> **Written request**
Copy the lines below word for word, without the pictures.

> **Recorded information**
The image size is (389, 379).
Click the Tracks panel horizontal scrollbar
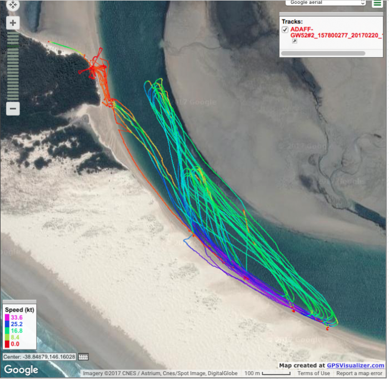pyautogui.click(x=323, y=53)
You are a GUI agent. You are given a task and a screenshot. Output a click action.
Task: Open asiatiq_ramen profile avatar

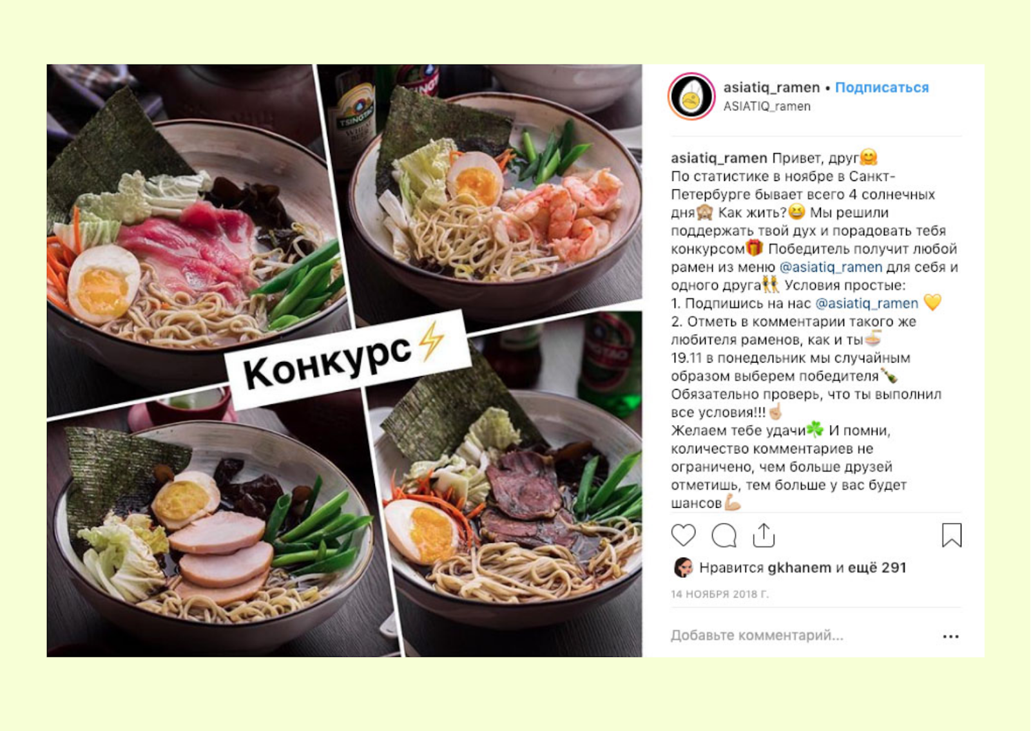point(691,97)
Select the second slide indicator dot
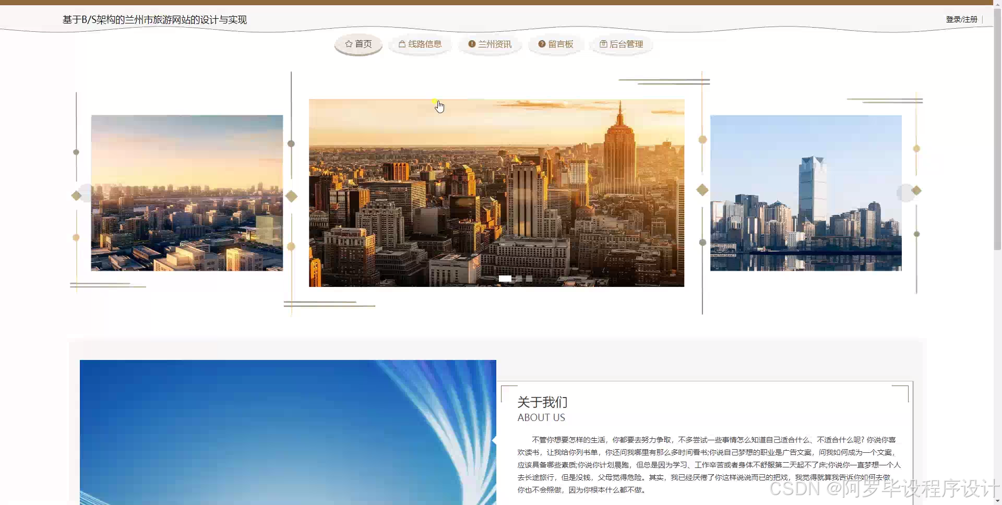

> **Finished exercise**
The image size is (389, 379).
Click the Tracks panel horizontal scrollbar
pyautogui.click(x=323, y=53)
You are a GUI agent. You are given a task and a screenshot. Output a click action.
Task: Open asiatiq_ramen profile avatar

point(691,97)
Select the second slide indicator dot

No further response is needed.